851A Poster - 13. Neural development and physiology
Thursday April 07, 2:00 PM - 4:00 PM

Exploring the Role of Retrotransposable Elements in the Development of Microcephaly


Authors:
Bert Crawford 1; Sabrina Torres 1; Michelle Longworth 1,2

Affiliations:
1) Cleveland Clinic Lerner Research Institute; 2) Cleveland Clinic Lerner College of Medicine of Case Western Reserve University

Keywords:
o. stem cells; c. neural stem cells

Microcephaly is a rare disorder in which babies are born with head sizes that are approximately three standard deviations below the mean. Mutations in twenty-five proteins (termed microcephaly proteins), including three condensin subunits, have been shown to cause microcephaly in humans and in mouse models. However, the mechanisms by which microcephaly protein depletion and/or dysregulation leads to the development of microcephaly are not well understood. Condensins are conserved, multi-subunit complexes that are important for regulating chromosome organization. Our lab discovered that condensins also repress the expression and movement of retrotransposons in both Drosophila melanogaster and in human cells.

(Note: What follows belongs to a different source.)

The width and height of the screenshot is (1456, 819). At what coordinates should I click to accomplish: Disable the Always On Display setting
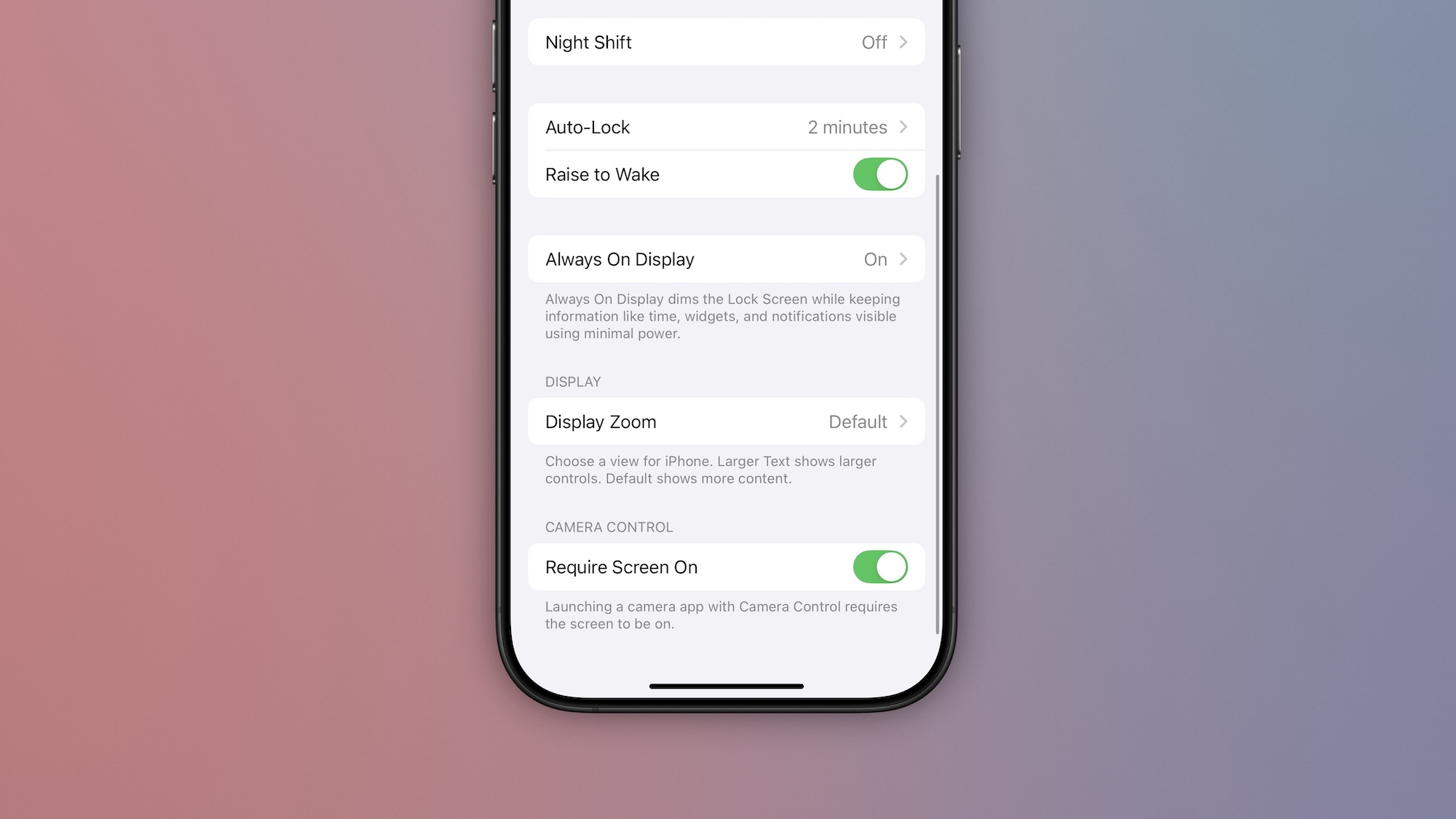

To determine whether increased retrotransposon expression and activity might contribute to the development of condensin-deficient microcephaly, we first used the UAS-GAL4 system to deplete condensin proteins in specific cell types of the developing Drosophila brain. Depletion of various condensin proteins in stem cells (neuroblasts), but not glial cells or post-mitotic cells resulted in significantly smaller adult brains and adult heads. We observed increased transcript levels of several families of retrotransposons and endogenous retroviruses (ERVs) in larval brains deficient for the condensin II subunit dCAP-D3. Experiments using gypsy-CLEVR reporter stocks demonstrated that replication of the gypsy retrotransposable element/ ERV is prevalent in wild-type larval neuroblasts, and is significantly increased in dCAP-D3-deficient neuroblasts. Further, dCAP-D3-deficient larval neuroblasts exhibited increased lagging chromosomes, a phenotype observed in microcephaly patients harboring condensin mutations. dCAP-D3-deficient pupal brains also exhibit increased cell death. Excitingly, condensin-deficient microcephaly was almost completely rescued by allowing flies to develop on food containing Nucleoside Reverse Transcriptase Inhibitors (NRTIs), which inhibit retrotransposition and ERV replication. Together, these findings suggest that condensins may repress retrotransposon and ERV expression and activity in the developing Drosophila brain to prevent microcephaly. We will also present data which suggests that other microcephaly proteins may be involved in these processes.